Yesh Atid party leader Yaid Lapid announced on Sunday Rabbi Shai Piron as the party's number two on the list for Knesset elections.
Piron is the head of Petah Tikva Yeshivas, which includes a hesder yeshiva and a high school, and director-general of Hakol Hinuch, the Movement for the Advancement of Education in Israel, and a founder of the religious-Zionist organization Tzohar.
Piron has been rumored for some time as the party's potential number two and filling its top "religious" position on the list.
Some have characterized Lapid as anti-religious, as his father Tommy Lapid, formerly head of Shinui party, had been characterized.
Tommy Lapid had been considered anti-religious both because of his almost single-minded focus on the separation of religion and state and the unqualified harsh public tone he took with regard to the Haredi community on certain religion and state issues.
The appointment of a prominent religious-zionist rabbi atop Lapid's list appears to be the culmination of his regular efforts to remove this stigma and make his party more marketable nationally, including to the religious.
At the press conference, Lapid welcomed Piron, saying that the reason that the two had joined forces was "because we both believe we can and should stop the dangerous process of splitting society into tribes and groups, each of which says to himself, 'I care only for myself and my group, and I have no obligation to others.'"
The Yesh Atid party leader added that both he and Piron "share the same concern that the old-style Israeli politics" has caused regression to the point where splitting society into self-focused groups has come to characterize politicians' "overall approach" to their jobs.
Taking an implied swipe at those holding up integration of Haredim into the work force and the IDF, he said that Yesh Atid stands for "the middle class, religious and secular, the best people, who serve and work, pay their taxes" and can't make ends meet.
Lapid also said that he and Piron believe that education is "the most important key for the future of Israeli society," and recognized Piron for moving forward educational initiatives which did not just emphasize quantitative "accomplishments" but also "values."

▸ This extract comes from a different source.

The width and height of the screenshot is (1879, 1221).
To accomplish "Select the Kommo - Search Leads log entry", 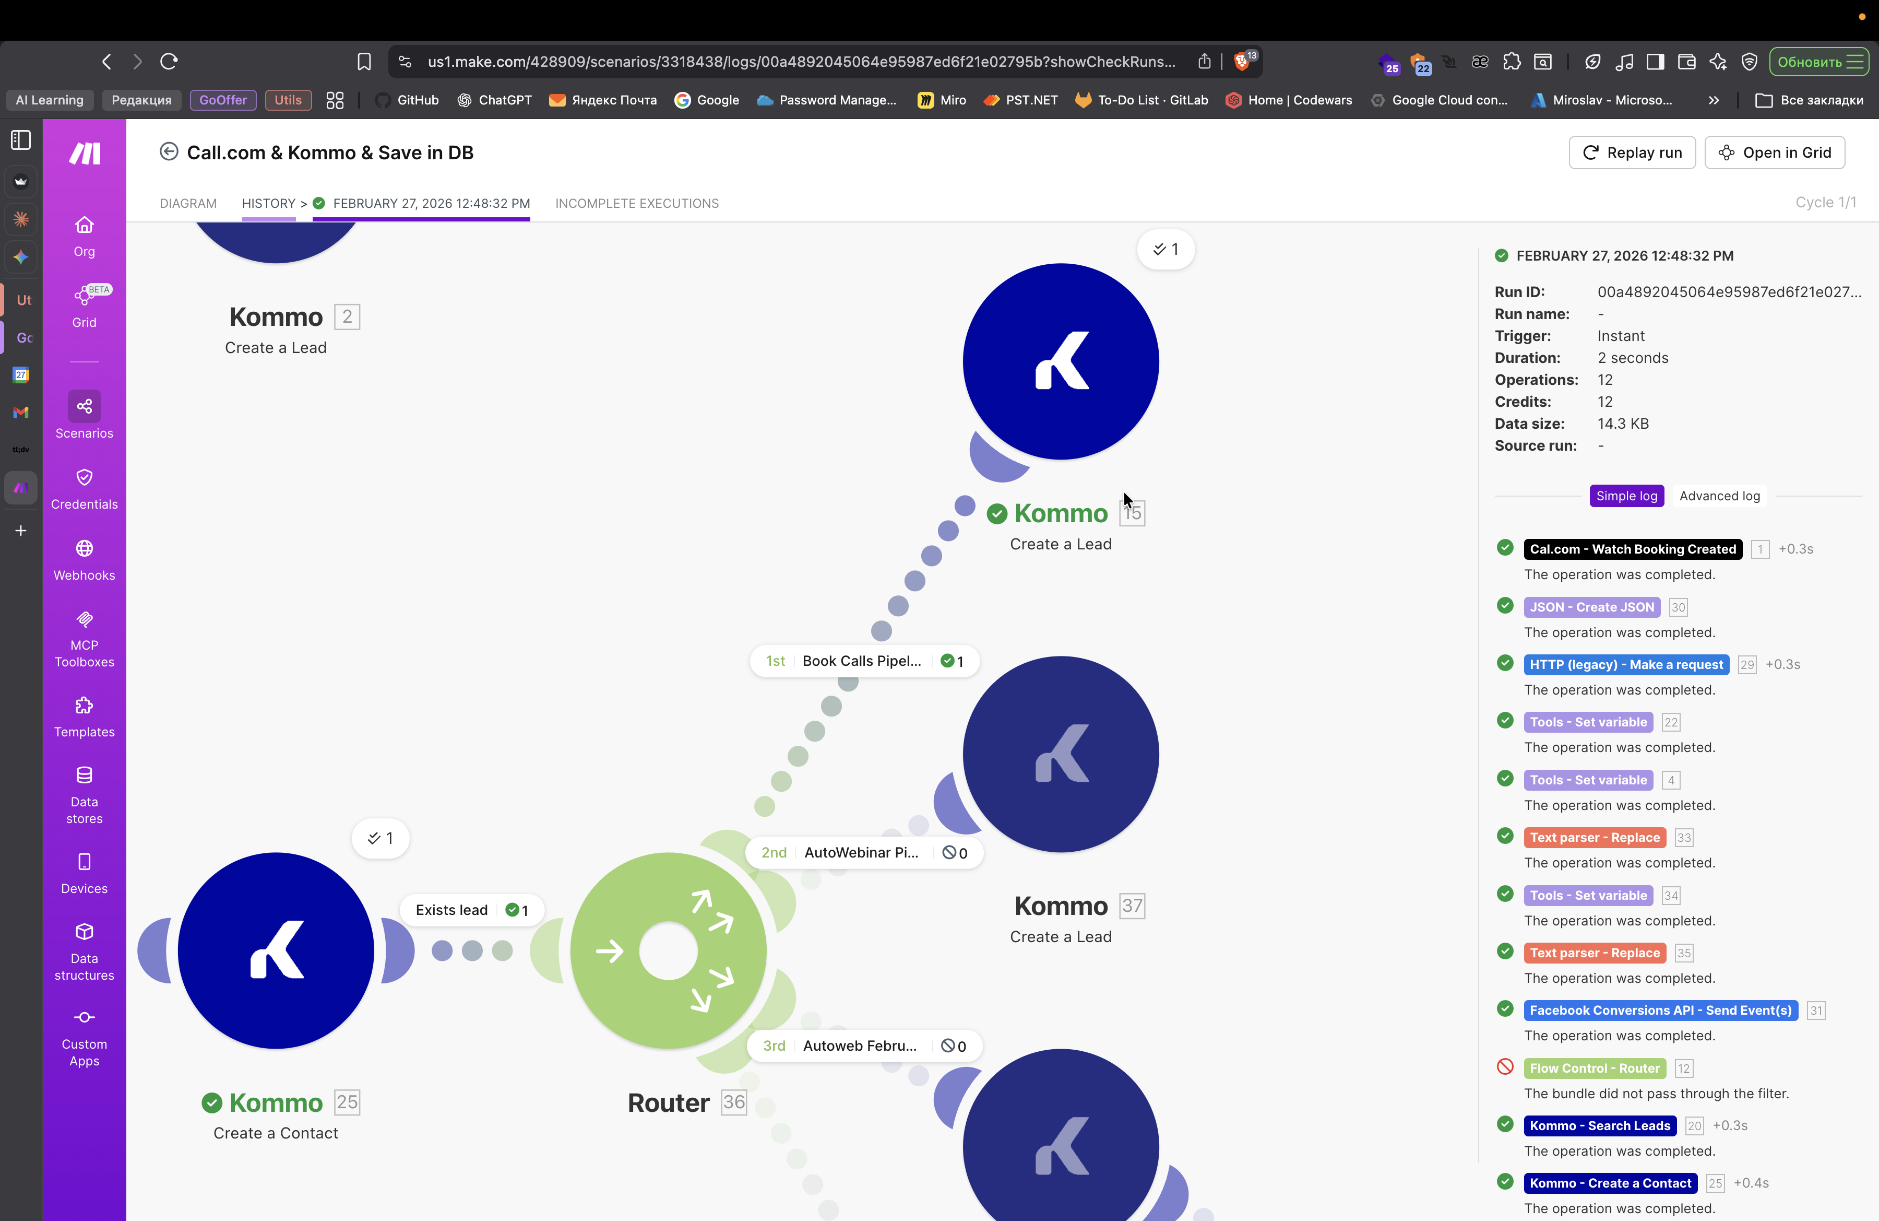I will (1600, 1125).
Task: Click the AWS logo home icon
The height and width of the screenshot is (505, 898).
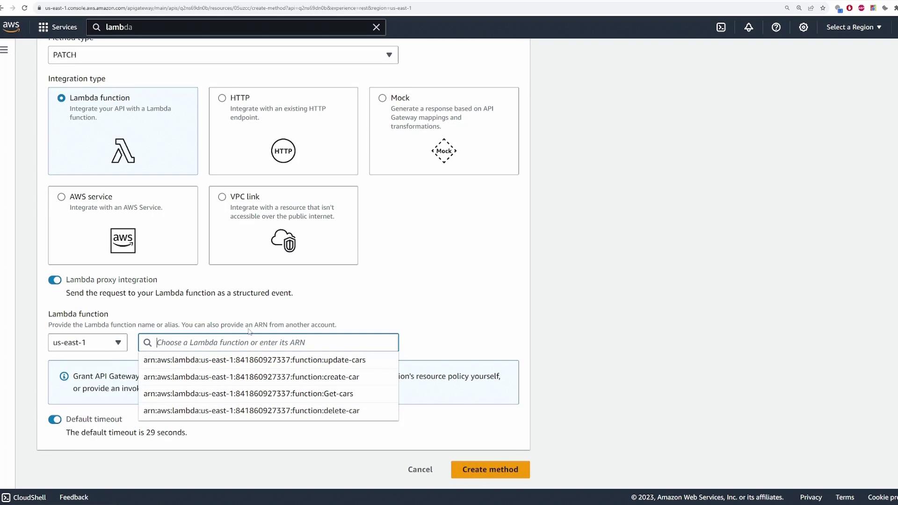Action: [11, 27]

Piron said, "It's time to stop using hatred and polarization." It is crucial to move away from politicians who are using hate as the source of their political power and to start talking "about the future of not only what happens to me, but about what kind of a country will our children and future generations live in," he said.
Piron went into detail in critiquing the "collapsing" education system, stating that the government can no longer fund semi-separate school systems which ignore the core courses of the education system and which are destroying "everyone's future" in the state of Israel.
He also said that society must unite together to end the situation where children growing up in the poorer sectors of society feel that they are trapped and unable to raise their socio-economic position or try to get higher paying jobs.
Sunday night, Lapid was due to visit Beit Shemesh, where he was planning on meaning a number of groups, including the Woman's Forum. The visit was partially organized by Rabbi Dov Lippman, a Haredi member of Yesh Atid who has also been rumored as a potential higher-level candidate on the party's list.